ABOUT THIS EXERCISE | Pick up the list of complaints about the game below and continue it after its final sentence.

EXERCISE TEXT |
________________________
There are a decent number of things to complain about in this game:
- You choose your characters’ actions but not targets, which means you’re constantly needing to plan around the Artificial Stupidity. They won’t focus on one enemy, they’ll aim spells at enemies immune to them, and they won’t always apply healing to the person who actually needs it.
- The extremely limited inventory (15 items per character, which includes spells and equipment) combined with the need for one-use healing and status recovery items leads to a lot of juggling. At least there’s a storage facility for things you’ll want to hoard—and because you need a lot of elemental protection gear and elemental weapons for different areas, you’ll want to hoard.
- Oh god, the status effects! Poison stays with you for freakin' ever, but enemies don't drop a lot of antidotes and again, you have very limited inventory. Oh, and there are several bosses who like to spam status-effect attacks. A boss about 1/3 of the way in pulls out a hit-all attack likely to cause paralyze, when your only opportunity to buy anti-paralyze gear is a town you can't get back to. Time to grind!
- The system is totally not set up to allow for solo missions, yet you’re constantly left with only one character and a long dungeon to get through (usually without a town to heal at or place to grind). So you panic through the dungeon, trying desperately not to take hits because three hits will kill you, and healing out of battle is virtually impossible (because you don’t have the inventory space to carry lots of potions), only to die and lose half your gems because healing apparently has even less priority that attacking. (That is, if you attack, you almost always go first. If you try to heal—but only in a solo battle when you’re one hit away from death—you always go second. My party was wiped out four times because of this.)
________________________
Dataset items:

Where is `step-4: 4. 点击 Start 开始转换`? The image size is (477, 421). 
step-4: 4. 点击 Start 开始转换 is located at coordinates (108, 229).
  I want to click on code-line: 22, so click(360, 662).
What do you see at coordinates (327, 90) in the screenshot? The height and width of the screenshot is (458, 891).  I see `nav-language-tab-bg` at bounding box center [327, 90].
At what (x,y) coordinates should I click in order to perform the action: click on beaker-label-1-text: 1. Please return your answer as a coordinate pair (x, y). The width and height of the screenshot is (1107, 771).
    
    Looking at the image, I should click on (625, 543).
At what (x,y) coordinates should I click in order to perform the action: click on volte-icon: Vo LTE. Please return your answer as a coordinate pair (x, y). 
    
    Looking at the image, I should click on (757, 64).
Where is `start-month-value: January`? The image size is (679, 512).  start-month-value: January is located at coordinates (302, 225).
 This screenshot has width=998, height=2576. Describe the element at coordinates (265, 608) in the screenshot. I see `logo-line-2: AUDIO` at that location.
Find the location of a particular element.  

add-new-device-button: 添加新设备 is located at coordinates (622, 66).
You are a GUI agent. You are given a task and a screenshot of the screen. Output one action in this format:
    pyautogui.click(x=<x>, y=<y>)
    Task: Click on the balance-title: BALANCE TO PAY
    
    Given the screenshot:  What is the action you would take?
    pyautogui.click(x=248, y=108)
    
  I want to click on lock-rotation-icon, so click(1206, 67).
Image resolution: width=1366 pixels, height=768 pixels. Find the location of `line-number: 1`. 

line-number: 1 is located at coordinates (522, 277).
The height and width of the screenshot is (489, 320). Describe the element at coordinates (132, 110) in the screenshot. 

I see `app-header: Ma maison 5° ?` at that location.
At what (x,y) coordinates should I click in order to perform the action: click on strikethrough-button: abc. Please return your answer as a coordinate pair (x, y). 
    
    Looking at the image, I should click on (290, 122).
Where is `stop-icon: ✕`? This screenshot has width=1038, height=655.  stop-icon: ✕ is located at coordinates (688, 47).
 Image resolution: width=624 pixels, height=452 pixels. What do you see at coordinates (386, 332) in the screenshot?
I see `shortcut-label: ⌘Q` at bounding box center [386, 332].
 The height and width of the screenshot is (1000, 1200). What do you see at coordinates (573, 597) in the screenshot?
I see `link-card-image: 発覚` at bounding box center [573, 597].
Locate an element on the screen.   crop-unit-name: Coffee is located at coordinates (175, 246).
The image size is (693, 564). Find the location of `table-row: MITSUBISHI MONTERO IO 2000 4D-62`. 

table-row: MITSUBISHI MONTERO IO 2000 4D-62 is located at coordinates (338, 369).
________________________
EXERCISE ANSWER |
- The problematic viewing angle in dungeons and lack of a useful map feature. I’m reminded a bit of Black Sigil; I feel like they didn’t bother to actually thoroughly playtest their system, especially for all of the “creative” variations they came up with to put the player through. Also in that it really could use an in-game dungeon minimap and a world map that is actually useful—when you’re not wandering into endless dead-ends, dungeons go by much faster. (Admittedly, the encounter rate in this game is much more manageable, and most battles are faster. But in Black Sigil, if you wanted your characters to be more powerful, all you had to do was level up.)
- There’s very little money until you get to the town that offers the shopkeeper minigame (you only get money from selling gems, which you also need to upgrade your crowns and equipment) at which point you can have infinite money, limited only by your patience. But remember, you can’t load up on items to bring into dungeons, and the equipment improvements are limited are sharply limited in terms of what you can buy. The best equipment comes from upgrading, which you need gems for, which cannot be purchased.
- The game tells you very little, in general, about the full capabilities of each class (classes are granted by crowns, which you can switch any time out of battle, but you can’t swap skills between crowns). Each class seems to have equipment “preferences”, but nothing in-game actually indicates this. Really, despite there being a huge variety of classes and weapons, you don’t get most of them early enough to do much with them, and random encounters don’t really require strategy anyway.
- Grinding for experience apparently gets you very little, as enemies scale with your level. Crown skills and strategy will only sometimes save you; one of the bosses is basically impossibly unless you have the party equipped with shields that protect from ice, in which case he’s easy.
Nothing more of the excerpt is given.